The kid tried to push his way past one of the policemen, who grabbed him by both scrawny shoulders.
“You’re a fraud, Cabot!” he shouted in a raucous voice that grated across Sully’s eardrum. “My mama died ’cause of you. You’re a fraud—and now you’re a freak! Serves you right!”
Most of the cameras were now on him, their microphones picking up the guy’s swearing. Sully heard Sonia’s voice coming from the porch, rich even in a shout of, “We’ll pray for you.” No microphones turned her way.
Egan marched away from the police line and the reporters. The dark-haired woman and the young Miss Thing turned Sonia toward the house. Her head came around awkwardly, and the floppy hat toppled off. The crowd gasped as, in the instant before the darkhaired woman retrieved it and stuck it back on, a half-bald head, puzzled in raw-red pieces, was revealed. The formerly proud-maned Sonia Cabot looked as if she’d been scalped, and a hundred people had just seen it.
And not only them.
“Who is that?” someone in the crowd yelled. “Is that her daughter?”

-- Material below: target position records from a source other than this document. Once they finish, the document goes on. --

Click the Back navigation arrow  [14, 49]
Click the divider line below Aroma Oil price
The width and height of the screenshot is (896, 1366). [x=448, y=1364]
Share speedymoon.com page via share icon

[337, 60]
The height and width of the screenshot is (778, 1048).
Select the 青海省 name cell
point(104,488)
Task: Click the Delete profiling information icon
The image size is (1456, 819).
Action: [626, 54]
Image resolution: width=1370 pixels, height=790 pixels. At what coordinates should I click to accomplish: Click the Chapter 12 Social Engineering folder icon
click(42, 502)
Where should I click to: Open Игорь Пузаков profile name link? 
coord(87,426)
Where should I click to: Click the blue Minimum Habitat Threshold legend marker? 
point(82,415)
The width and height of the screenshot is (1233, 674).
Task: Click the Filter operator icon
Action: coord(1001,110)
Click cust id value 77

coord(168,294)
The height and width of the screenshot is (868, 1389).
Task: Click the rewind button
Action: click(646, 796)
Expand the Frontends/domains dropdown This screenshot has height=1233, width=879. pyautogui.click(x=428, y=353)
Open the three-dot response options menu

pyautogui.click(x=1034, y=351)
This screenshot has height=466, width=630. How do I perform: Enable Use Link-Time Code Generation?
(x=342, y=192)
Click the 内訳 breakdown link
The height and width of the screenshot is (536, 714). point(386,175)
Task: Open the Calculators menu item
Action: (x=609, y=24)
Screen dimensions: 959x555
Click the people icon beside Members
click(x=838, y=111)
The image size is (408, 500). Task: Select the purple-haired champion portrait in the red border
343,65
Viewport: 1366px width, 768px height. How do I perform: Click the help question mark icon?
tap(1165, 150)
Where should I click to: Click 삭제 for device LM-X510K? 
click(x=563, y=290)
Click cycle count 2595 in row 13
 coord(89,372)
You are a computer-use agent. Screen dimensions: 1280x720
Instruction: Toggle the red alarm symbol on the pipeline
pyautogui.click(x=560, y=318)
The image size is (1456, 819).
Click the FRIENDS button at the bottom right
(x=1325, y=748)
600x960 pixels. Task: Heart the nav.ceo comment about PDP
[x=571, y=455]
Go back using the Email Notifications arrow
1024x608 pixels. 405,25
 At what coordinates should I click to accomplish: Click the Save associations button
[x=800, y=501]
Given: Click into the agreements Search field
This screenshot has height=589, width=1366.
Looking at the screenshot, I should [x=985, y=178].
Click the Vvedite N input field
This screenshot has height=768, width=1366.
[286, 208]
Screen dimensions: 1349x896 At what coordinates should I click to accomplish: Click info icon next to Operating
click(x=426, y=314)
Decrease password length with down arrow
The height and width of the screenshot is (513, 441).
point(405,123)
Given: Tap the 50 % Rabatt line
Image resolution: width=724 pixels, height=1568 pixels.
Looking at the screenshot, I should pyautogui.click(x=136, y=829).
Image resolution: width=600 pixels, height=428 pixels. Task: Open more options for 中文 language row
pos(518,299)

Sully squinted at the open front door. A child stood there, a round little girl of about six, with hair the fudgy brown Sonia’s had been. She appeared to be frozen, as was Sully himself, until a scream came out of her that silenced even the worst of the stalkers below.
Sonia’s entourage swept her and the child through the front doorway. Below Sully, reporters scrambled, and the handful of people who had called out their support searched each other’s faces in horror. Redneck Boy spit out one more projectile expletive and was pushed by the two officers straight into the path of the woman in the gray suit. She flashed a badge.
Sully stood still. That’s only a taste of it, Sonia, my friend. Don’t bite off any more. You have enough to deal with inside your own house.
He let the crowd begin to disperse before he ventured down the street. He’d come back in an hour or two, give her a chance to settle in and calm down.
He was halfway to the car, mind reeling, heart breaking for Sonia, when someone touched his elbow. He looked down at a red head.
“I think Sonia could use a friend right now,” Roxanne said. “Come on with me.”